New Hampshire business owners joined Gov. Chris Sununu at a press conference Monday to deliver a message to the Biden administration and the state’s congressional delegation: The vaccine mandate will kill jobs and cost millions of dollars.

“We’ve been in business for 36 years. I’ve never seen such an aggressive mandate in my entire career,” said Tom Boucher, president of the Great New Hampshire Restaurants company. “This isn’t about being pro-vaccine or anti-vaccine. It’s about the federal government driving a wedge between me and the employees I love.”

Sununu hosted the presser, along with Attorney General John Formella, who has joined in two of the many lawsuits challenging the legality of both of the Biden administration’s mandates. One applies to federal workers and contractors. The other is a mandate imposed on private businesses with at least 100 employees via the Occupational Health and Safety Administration.

At least 27 states filed legal challenges in at least six federal appeals courts after OSHA released its rules last week. The 5th U.S. Circuit Court of Appeals issued a stay order over the weekend.

Sununu denounced the mandate policy as a “top-down, very heavy-handed approach…an absolute overreach by President Biden.”

Formella laid out some of the legal principles underpinning the 11-state challenge New Hampshire has joined, including the “broad impact” of the OSHA mandate on the Granite State.

“The impact we’re pointing to is that there are over 750 businesses in New Hampshire that have more than a hundred employees, and there are over 250,000 employees that work for those businesses,” Formella said.

But it was the business owners who laid out specific impacts from the OSHA mandate.

“I just would say that with the very tight labor shortage we’re already facing, [we know] that team members of ours will leave because of this,” said Amanda Grappone Osmer of the Grappone Automotive Group. “If they can go work for a smaller business, that will absolutely affect our ability to serve.

“I’ve spent the better part of my  25-year career in the auto sector, trying to figure out the best possible way to serve our team members and our community,” Osmer added. “This just is not in keeping with that.”

“How can I run a business when I have no talent?” asked Kathy Garfield with the Keller Companies. She also addressed the argument that, because the OSHA mandate allows for weekly COVID testing in lieu of vaccination, its impact isn’t significant.

“Has anybody tried to get a COVID test in the last week, week and a half? I have. I went to three facilities. It’s impossible. The facilities are booked, or they’re short-staffed,” Garfield said.

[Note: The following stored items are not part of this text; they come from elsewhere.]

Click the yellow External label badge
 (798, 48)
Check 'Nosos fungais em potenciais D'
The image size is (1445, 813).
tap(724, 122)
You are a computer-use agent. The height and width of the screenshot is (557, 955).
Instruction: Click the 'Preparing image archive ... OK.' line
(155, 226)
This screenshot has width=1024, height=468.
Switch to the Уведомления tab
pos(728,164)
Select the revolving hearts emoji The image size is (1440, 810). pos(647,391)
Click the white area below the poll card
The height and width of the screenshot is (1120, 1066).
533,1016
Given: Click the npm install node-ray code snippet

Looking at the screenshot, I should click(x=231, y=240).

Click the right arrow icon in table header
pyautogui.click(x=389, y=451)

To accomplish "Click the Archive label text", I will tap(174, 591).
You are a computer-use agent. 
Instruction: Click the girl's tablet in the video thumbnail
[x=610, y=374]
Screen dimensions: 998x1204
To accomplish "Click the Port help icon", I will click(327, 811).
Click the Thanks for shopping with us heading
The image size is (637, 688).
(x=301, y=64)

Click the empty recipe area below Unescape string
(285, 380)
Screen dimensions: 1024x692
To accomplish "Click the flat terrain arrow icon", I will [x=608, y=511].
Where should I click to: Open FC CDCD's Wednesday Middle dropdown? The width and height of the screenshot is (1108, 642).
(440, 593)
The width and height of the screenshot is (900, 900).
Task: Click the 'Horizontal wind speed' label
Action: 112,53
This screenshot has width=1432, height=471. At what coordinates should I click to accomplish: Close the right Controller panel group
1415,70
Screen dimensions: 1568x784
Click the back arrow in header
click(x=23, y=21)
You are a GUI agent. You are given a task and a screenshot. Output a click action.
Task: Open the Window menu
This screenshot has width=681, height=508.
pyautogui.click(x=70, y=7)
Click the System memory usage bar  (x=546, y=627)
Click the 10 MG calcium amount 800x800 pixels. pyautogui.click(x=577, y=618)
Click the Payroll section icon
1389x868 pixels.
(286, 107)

And even if the testing capacity becomes available for tens of thousands of workers, there’s the issue of cost.

“Our employees are going to have to pay $200 a week. For some people, that’s the difference between eating and starving. So what are these employees going to do? They’re going to find an employer with less than 100 employees,” Garfield said. She pointed out there are radio and TV ads from employers soliciting workers by announcing they are too small to be hit by the vaccine mandate.

“This is incredibly disruptive,” Garfield said. “In this labor market, losing just one employee is a disruption.”

When a reporter asked if the businesses could cover the costs, Boucher noted that $200 a week is more than $10,000 a year per employee. If half of his employees chose not to get vaccines, paying for testing would cost his company more than $3 million a year.

All three business owners said they’ve reached out to New Hampshire’s federal delegation — Boucher said he’d spoken to Sen. Jeanne Shaheen that morning — but to no avail. All four Democrats back the mandates, including the potential fines ranging from $13,653 to $136,532. 

Asked what they would say to business owners impacted by the Biden administration’s mandate policy, all four members of the federal delegation declined to respond.

However, Sens. Shaheen and Maggie Hassan did send out a press release touting “legislation to improve delivery services by designating a unique zip code for Swanzey, N.H.”

For Sununu, the issue comes down to basic math.

“If half of [New Hampshire’s unvaccinated workers] choose to get the vaccine and half of them don’t, You’ll still have tens of thousands of employees at a minimum — maybe more than a hundred thousand employees across the state — who are going to be displaced in a workforce that is already facing massive shortages,” Sununu said.

“Why this math is so evident to everyone in this room and yet not to Washington, DC, or our congressional delegation or to the president or to OSHA? I don’t know why. It’s not hard,” Sununu said.

Rather than back down, however, the Biden administration is taking an even more aggressive stance.

“The White House on Monday said businesses should move forward with President Joe Biden’s vaccine and testing requirements for private businesses, despite a federal appeals court ordering a temporary halt to the rules,” CNBC reports.

“People should not wait,” White House Deputy Press Secretary Karine Jean-Pierre said. “They should continue to move forward and make sure they’re getting their workplace vaccinated.”